• WHAT NEEDS TO BE DONE:
Only some lines are wanted. Transcribe, exactly, the lines below from the line with "1041x547 pixels. At" up to and including the line with "Given: Select the GBP currency code label".

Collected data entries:
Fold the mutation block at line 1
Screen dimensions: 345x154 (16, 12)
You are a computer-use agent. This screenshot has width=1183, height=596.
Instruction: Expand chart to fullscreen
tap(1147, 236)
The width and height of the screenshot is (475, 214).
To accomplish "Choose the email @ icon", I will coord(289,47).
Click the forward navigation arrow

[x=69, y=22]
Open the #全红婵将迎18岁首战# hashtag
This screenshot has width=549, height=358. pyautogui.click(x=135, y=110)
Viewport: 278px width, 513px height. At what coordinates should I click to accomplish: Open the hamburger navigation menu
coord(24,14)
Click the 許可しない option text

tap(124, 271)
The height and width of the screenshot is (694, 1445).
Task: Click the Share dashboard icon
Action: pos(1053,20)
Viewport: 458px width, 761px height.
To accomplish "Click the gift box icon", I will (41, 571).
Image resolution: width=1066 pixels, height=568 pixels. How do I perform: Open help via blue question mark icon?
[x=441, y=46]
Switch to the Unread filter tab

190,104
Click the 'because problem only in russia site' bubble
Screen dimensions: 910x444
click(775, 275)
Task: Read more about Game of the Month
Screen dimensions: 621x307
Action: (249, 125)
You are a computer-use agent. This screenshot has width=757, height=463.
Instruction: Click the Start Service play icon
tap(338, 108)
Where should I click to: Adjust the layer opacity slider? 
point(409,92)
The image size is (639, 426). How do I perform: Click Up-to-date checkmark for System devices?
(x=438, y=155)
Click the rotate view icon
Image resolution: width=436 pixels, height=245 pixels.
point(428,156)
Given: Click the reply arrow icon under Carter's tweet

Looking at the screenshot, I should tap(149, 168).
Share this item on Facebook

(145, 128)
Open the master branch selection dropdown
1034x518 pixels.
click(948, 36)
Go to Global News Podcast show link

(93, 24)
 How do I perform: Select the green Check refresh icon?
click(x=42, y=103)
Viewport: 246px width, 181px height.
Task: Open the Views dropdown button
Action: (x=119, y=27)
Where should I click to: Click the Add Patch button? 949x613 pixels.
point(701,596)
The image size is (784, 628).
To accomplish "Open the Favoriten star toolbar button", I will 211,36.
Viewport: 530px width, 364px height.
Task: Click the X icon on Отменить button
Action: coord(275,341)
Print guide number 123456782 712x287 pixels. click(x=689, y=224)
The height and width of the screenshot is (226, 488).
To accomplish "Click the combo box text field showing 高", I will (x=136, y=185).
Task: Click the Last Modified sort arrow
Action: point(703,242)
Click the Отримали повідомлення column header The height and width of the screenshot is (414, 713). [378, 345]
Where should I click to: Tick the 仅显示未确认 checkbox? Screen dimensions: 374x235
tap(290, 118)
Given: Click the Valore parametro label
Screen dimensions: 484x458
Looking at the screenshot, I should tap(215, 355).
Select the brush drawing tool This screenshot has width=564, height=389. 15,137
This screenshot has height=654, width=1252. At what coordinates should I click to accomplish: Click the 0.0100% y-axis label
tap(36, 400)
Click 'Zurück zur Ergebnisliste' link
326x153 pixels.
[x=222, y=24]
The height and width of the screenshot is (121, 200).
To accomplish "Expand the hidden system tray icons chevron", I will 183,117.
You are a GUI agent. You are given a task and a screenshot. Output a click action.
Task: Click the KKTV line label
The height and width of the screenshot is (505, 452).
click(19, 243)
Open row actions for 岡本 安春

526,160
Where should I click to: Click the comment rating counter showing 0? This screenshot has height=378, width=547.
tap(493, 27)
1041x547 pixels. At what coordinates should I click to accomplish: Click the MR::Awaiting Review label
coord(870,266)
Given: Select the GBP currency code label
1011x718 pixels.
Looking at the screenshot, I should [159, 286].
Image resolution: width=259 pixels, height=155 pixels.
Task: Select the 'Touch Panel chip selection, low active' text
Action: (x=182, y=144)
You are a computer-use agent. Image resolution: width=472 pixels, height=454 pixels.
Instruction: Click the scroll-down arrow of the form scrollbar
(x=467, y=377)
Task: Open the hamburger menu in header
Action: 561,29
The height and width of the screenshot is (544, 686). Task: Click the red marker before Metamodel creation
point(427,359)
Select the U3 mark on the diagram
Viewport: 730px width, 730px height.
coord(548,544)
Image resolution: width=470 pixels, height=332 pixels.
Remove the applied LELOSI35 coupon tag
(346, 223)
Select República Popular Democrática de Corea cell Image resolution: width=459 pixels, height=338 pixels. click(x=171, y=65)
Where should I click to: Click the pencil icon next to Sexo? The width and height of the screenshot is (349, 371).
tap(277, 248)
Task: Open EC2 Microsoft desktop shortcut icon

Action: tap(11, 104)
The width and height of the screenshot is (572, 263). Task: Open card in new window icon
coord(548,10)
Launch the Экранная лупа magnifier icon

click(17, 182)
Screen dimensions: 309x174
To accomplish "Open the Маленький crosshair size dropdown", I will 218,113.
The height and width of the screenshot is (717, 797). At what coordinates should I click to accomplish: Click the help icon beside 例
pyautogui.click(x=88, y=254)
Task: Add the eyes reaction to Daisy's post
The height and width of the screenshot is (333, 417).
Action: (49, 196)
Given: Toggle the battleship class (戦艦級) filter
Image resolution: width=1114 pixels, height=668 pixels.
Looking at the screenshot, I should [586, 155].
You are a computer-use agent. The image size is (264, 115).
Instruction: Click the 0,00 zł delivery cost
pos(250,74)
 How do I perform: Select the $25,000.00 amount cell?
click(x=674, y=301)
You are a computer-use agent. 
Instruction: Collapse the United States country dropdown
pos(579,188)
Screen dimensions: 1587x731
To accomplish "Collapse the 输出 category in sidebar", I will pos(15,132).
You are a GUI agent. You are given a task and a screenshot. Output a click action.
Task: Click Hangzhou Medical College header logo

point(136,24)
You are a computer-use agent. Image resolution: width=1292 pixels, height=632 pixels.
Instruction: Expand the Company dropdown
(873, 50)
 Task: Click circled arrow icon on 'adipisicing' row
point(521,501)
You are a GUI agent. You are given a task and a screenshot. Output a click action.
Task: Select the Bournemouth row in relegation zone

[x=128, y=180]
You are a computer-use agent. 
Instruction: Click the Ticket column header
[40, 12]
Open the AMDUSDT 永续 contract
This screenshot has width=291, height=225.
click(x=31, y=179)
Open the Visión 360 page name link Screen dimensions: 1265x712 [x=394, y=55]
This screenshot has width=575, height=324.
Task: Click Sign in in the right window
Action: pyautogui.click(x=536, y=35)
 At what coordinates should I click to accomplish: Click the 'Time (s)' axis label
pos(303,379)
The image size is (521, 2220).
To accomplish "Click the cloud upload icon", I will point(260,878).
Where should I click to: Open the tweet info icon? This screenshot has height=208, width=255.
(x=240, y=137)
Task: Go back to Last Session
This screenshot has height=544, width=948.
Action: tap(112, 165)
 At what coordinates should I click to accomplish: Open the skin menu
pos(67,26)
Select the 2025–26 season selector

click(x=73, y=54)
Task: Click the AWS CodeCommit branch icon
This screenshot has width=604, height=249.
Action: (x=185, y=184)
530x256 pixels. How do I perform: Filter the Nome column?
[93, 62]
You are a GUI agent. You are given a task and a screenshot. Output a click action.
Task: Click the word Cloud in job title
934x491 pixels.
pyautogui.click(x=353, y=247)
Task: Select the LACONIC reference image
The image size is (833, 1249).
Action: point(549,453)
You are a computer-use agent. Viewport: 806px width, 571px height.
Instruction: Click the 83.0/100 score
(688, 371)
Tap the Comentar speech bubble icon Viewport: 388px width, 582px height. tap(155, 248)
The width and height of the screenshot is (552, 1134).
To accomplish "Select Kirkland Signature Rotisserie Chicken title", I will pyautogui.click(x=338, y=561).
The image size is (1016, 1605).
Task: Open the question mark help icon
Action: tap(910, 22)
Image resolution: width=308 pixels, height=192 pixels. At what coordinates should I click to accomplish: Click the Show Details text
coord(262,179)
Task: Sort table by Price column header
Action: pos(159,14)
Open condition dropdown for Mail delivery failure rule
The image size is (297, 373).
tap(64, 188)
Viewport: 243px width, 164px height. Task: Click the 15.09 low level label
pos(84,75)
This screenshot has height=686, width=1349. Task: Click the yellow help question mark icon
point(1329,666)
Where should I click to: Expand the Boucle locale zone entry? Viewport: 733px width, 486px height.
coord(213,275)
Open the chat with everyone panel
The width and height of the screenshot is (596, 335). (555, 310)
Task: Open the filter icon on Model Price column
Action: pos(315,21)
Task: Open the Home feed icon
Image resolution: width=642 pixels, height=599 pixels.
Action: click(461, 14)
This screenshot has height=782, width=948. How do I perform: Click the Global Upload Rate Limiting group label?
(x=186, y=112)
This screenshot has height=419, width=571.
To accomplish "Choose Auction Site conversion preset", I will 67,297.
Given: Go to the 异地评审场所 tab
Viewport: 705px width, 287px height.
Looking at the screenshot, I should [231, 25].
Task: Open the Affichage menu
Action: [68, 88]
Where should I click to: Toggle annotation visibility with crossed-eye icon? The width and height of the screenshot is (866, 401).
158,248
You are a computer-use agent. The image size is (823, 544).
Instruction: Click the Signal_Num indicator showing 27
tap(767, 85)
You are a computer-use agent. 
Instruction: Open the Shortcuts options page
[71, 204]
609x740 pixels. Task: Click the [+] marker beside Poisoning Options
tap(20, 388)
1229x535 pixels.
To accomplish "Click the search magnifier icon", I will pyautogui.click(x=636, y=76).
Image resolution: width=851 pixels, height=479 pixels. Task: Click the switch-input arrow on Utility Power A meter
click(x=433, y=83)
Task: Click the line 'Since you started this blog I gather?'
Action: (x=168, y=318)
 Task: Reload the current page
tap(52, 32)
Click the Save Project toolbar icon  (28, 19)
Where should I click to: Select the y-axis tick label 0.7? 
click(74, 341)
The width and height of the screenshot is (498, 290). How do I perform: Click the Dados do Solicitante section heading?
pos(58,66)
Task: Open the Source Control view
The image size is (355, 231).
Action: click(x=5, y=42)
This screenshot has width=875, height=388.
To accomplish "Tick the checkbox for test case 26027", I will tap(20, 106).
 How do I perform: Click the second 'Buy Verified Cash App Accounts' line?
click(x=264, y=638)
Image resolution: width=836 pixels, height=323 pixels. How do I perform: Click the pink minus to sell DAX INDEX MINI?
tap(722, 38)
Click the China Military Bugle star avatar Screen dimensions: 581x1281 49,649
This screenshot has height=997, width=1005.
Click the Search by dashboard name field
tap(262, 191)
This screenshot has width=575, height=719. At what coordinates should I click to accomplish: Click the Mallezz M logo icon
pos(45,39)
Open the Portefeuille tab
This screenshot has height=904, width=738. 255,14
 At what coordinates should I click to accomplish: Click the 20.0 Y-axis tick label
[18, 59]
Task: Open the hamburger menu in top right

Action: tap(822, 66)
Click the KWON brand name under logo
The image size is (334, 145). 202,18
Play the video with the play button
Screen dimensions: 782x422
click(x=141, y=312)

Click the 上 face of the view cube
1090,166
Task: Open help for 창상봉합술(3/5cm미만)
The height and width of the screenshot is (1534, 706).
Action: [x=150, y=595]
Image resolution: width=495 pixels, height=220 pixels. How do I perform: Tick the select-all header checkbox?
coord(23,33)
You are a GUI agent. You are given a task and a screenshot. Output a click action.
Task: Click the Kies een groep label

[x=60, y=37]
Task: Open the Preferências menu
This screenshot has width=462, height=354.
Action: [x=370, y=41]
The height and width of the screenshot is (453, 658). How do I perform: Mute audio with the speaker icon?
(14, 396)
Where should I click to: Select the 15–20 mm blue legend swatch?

• RESPONSE BELOW:
1041x547 pixels. At what coordinates should I click to accomplish: Click the MR::Awaiting Review label
coord(870,266)
Given: Select the GBP currency code label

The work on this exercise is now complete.